**RECORDS SUPPLIED**
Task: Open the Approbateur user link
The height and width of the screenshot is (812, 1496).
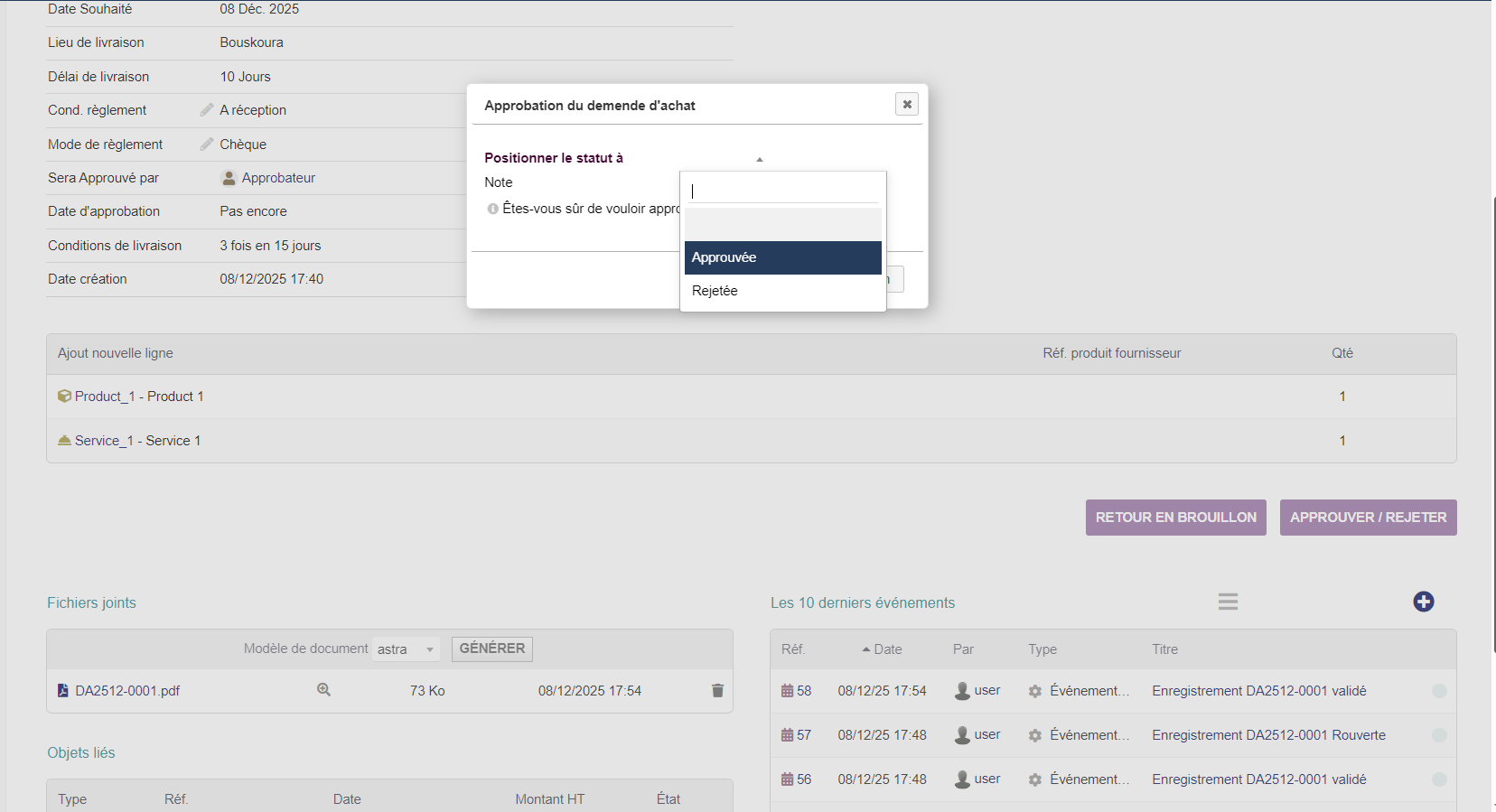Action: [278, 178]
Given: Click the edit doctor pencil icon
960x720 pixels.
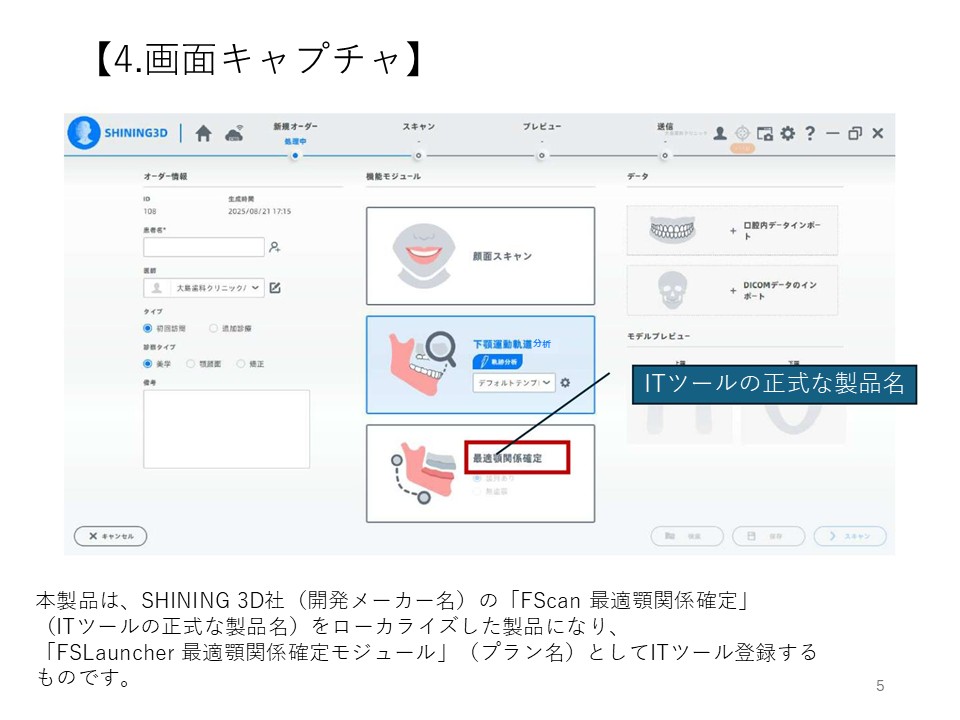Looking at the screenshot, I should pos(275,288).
==
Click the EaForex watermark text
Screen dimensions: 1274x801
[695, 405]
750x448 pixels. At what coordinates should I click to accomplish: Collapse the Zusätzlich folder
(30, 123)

**EXERCISE PROMPT**
Transcribe the stretch from the line containing "Task: Open the Approbateur user link" through the line containing "Looking at the", omitting the pictures.

**SOLUTION FOR THIS TASK**
Task: Open the Approbateur user link
The height and width of the screenshot is (812, 1496).
Action: [278, 178]
Given: Click the edit doctor pencil icon
960x720 pixels.
Looking at the screenshot, I should pos(275,288).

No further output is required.